## Item coordinate data
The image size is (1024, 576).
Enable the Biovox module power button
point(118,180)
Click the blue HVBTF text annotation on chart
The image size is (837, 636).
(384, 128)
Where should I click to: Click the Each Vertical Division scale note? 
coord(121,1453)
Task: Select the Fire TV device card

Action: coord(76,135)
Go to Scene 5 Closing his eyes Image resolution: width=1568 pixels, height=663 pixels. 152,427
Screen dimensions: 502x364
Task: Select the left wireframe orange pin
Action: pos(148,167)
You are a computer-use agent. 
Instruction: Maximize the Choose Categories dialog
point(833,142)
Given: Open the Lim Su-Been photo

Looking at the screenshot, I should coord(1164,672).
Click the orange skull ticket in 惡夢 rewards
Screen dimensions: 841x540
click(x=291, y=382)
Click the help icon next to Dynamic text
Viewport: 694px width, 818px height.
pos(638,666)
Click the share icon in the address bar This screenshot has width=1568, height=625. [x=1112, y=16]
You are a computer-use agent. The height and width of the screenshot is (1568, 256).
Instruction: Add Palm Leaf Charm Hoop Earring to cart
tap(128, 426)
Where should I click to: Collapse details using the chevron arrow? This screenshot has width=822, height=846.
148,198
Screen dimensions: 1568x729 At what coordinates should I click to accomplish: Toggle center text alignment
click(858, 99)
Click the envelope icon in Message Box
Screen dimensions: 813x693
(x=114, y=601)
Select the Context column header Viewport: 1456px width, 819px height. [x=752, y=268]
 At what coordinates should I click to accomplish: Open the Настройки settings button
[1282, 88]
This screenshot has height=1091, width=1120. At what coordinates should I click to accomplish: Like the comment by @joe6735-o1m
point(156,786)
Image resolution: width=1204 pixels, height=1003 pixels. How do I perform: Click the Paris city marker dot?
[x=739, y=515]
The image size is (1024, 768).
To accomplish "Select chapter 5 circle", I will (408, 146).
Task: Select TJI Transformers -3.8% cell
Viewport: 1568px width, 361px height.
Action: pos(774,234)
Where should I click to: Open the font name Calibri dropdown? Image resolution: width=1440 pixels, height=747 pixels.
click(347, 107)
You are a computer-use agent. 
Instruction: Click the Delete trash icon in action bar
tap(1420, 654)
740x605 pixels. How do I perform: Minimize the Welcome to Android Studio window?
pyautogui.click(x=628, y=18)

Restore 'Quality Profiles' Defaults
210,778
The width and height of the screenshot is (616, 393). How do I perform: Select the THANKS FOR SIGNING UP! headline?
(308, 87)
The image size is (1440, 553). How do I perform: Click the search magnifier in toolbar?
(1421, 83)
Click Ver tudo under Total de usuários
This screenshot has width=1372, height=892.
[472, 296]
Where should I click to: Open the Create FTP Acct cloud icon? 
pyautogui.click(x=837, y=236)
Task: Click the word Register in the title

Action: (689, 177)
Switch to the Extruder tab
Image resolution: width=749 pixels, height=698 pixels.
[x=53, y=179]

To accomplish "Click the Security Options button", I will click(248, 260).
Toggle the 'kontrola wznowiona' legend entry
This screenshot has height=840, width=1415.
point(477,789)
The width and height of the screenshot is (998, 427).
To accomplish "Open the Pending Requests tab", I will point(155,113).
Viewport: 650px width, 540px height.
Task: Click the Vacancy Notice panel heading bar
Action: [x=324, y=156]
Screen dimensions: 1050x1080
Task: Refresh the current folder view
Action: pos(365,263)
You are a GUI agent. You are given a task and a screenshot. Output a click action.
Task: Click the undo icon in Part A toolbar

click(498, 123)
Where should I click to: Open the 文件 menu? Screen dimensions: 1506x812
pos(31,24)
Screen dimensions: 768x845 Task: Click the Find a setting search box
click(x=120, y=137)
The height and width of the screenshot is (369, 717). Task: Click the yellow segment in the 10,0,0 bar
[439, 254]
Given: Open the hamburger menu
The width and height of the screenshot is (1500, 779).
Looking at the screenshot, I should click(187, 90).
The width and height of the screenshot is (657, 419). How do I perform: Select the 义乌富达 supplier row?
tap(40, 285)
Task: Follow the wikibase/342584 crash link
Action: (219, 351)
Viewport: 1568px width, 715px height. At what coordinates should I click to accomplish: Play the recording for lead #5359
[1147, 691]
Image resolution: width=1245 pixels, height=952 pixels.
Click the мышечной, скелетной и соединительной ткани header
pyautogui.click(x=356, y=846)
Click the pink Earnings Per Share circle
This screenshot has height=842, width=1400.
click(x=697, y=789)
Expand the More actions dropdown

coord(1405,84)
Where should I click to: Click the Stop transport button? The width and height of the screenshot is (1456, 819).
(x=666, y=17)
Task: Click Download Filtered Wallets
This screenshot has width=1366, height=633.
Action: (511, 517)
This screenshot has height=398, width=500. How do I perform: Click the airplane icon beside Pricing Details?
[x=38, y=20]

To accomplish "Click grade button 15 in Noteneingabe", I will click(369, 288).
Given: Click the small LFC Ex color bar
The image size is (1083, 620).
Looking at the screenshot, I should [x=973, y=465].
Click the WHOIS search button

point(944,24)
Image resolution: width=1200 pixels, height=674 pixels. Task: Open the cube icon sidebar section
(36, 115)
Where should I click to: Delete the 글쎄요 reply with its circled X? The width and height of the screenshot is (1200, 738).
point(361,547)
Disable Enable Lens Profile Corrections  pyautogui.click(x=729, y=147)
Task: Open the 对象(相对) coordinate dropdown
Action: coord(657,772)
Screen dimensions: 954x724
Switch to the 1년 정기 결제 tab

## THE REQUEST
Please rewrite the lines above as a JSON list of strings, one string per line, omitting any blank lines.

## THE ANSWER
[
  "The image size is (1024, 576).",
  "Enable the Biovox module power button",
  "point(118,180)",
  "Click the blue HVBTF text annotation on chart",
  "The image size is (837, 636).",
  "(384, 128)",
  "Where should I click to: Click the Each Vertical Division scale note? ",
  "coord(121,1453)",
  "Task: Select the Fire TV device card",
  "Action: coord(76,135)",
  "Go to Scene 5 Closing his eyes Image resolution: width=1568 pixels, height=663 pixels. 152,427",
  "Screen dimensions: 502x364",
  "Task: Select the left wireframe orange pin",
  "Action: pos(148,167)",
  "You are a computer-use agent. ",
  "Instruction: Maximize the Choose Categories dialog",
  "point(833,142)",
  "Given: Open the Lim Su-Been photo",
  "Looking at the screenshot, I should coord(1164,672).",
  "Click the orange skull ticket in 惡夢 rewards",
  "Screen dimensions: 841x540",
  "click(x=291, y=382)",
  "Click the help icon next to Dynamic text",
  "Viewport: 694px width, 818px height.",
  "pos(638,666)",
  "Click the share icon in the address bar This screenshot has width=1568, height=625. [x=1112, y=16]",
  "You are a computer-use agent. The height and width of the screenshot is (1568, 256).",
  "Instruction: Add Palm Leaf Charm Hoop Earring to cart",
  "tap(128, 426)",
  "Where should I click to: Collapse details using the chevron arrow? This screenshot has width=822, height=846.",
  "148,198",
  "Screen dimensions: 1568x729 At what coordinates should I click to accomplish: Toggle center text alignment",
  "click(858, 99)",
  "Click the envelope icon in Message Box",
  "Screen dimensions: 813x693",
  "(x=114, y=601)",
  "Select the Context column header Viewport: 1456px width, 819px height. [x=752, y=268]",
  " At what coordinates should I click to accomplish: Open the Настройки settings button",
  "[1282, 88]",
  "This screenshot has height=1091, width=1120. At what coordinates should I click to accomplish: Like the comment by @joe6735-o1m",
  "point(156,786)",
  "Image resolution: width=1204 pixels, height=1003 pixels. How do I perform: Click the Paris city marker dot?",
  "[x=739, y=515]",
  "The image size is (1024, 768).",
  "To accomplish \"Select chapter 5 circle\", I will (408, 146).",
  "Task: Select TJI Transformers -3.8% cell",
  "Viewport: 1568px width, 361px height.",
  "Action: pos(774,234)",
  "Where should I click to: Open the font name Calibri dropdown? Image resolution: width=1440 pixels, height=747 pixels.",
  "click(347, 107)",
  "You are a computer-use agent. ",
  "Instruction: Click the Delete trash icon in action bar",
  "tap(1420, 654)",
  "740x605 pixels. How do I perform: Minimize the Welcome to Android Studio window?",
  "pyautogui.click(x=628, y=18)",
  "Restore 'Quality Profiles' Defaults",
  "210,778",
  "The width and height of the screenshot is (616, 393). How do I perform: Select the THANKS FOR SIGNING UP! headline?",
  "(308, 87)",
  "The image size is (1440, 553). How do I perform: Click the search magnifier in toolbar?",
  "(1421, 83)",
  "Click Ver tudo under Total de usuários",
  "This screenshot has width=1372, height=892.",
  "[472, 296]",
  "Where should I click to: Open the Create FTP Acct cloud icon? ",
  "pyautogui.click(x=837, y=236)",
  "Task: Click the word Register in the title",
  "Action: (689, 177)",
  "Switch to the Extruder tab",
  "Image resolution: width=749 pixels, height=698 pixels.",
  "[x=53, y=179]",
  "To accomplish \"Click the Security Options button\", I will click(248, 260).",
  "Toggle the 'kontrola wznowiona' legend entry",
  "This screenshot has height=840, width=1415.",
  "point(477,789)",
  "The width and height of the screenshot is (998, 427).",
  "To accomplish \"Open the Pending Requests tab\", I will point(155,113).",
  "Viewport: 650px width, 540px height.",
  "Task: Click the Vacancy Notice panel heading bar",
  "Action: [x=324, y=156]",
  "Screen dimensions: 1050x1080",
  "Task: Refresh the current folder view",
  "Action: pos(365,263)",
  "You are a GUI agent. You are given a task and a screenshot. Output a click action.",
  "Task: Click the undo icon in Part A toolbar",
  "click(498, 123)",
  "Where should I click to: Open the 文件 menu? Screen dimensions: 1506x812",
  "pos(31,24)",
  "Screen dimensions: 768x845 Task: Click the Find a setting search box",
  "click(x=120, y=137)",
  "The height and width of the screenshot is (369, 717). Task: Click the yellow segment in the 10,0,0 bar",
  "[439, 254]",
  "Given: Open the hamburger menu",
  "The width and height of the screenshot is (1500, 779).",
  "Looking at the screenshot, I should click(187, 90).",
  "The width and height of the screenshot is (657, 419). How do I perform: Select the 义乌富达 supplier row?",
  "tap(40, 285)",
  "Task: Follow the wikibase/342584 crash link",
  "Action: (219, 351)",
  "Viewport: 1568px width, 715px height. At what coordinates should I click to accomplish: Play the recording for lead #5359",
  "[1147, 691]",
  "Image resolution: width=1245 pixels, height=952 pixels.",
  "Click the мышечной, скелетной и соединительной ткани header",
  "pyautogui.click(x=356, y=846)",
  "Click the pink Earnings Per Share circle",
  "This screenshot has height=842, width=1400.",
  "click(x=697, y=789)",
  "Expand the More actions dropdown",
  "coord(1405,84)",
  "Where should I click to: Click the Stop transport button? The width and height of the screenshot is (1456, 819).",
  "(x=666, y=17)",
  "Task: Click Download Filtered Wallets",
  "This screenshot has width=1366, height=633.",
  "Action: (511, 517)",
  "This screenshot has height=398, width=500. How do I perform: Click the airplane icon beside Pricing Details?",
  "[x=38, y=20]",
  "To accomplish \"Click grade button 15 in Noteneingabe\", I will click(369, 288).",
  "Given: Click the small LFC Ex color bar",
  "The image size is (1083, 620).",
  "Looking at the screenshot, I should [x=973, y=465].",
  "Click the WHOIS search button",
  "point(944,24)",
  "Image resolution: width=1200 pixels, height=674 pixels. Task: Open the cube icon sidebar section",
  "(36, 115)",
  "Where should I click to: Delete the 글쎄요 reply with its circled X? The width and height of the screenshot is (1200, 738).",
  "point(361,547)",
  "Disable Enable Lens Profile Corrections  pyautogui.click(x=729, y=147)",
  "Task: Open the 对象(相对) coordinate dropdown",
  "Action: coord(657,772)",
  "Screen dimensions: 954x724",
  "Switch to the 1년 정기 결제 tab"
]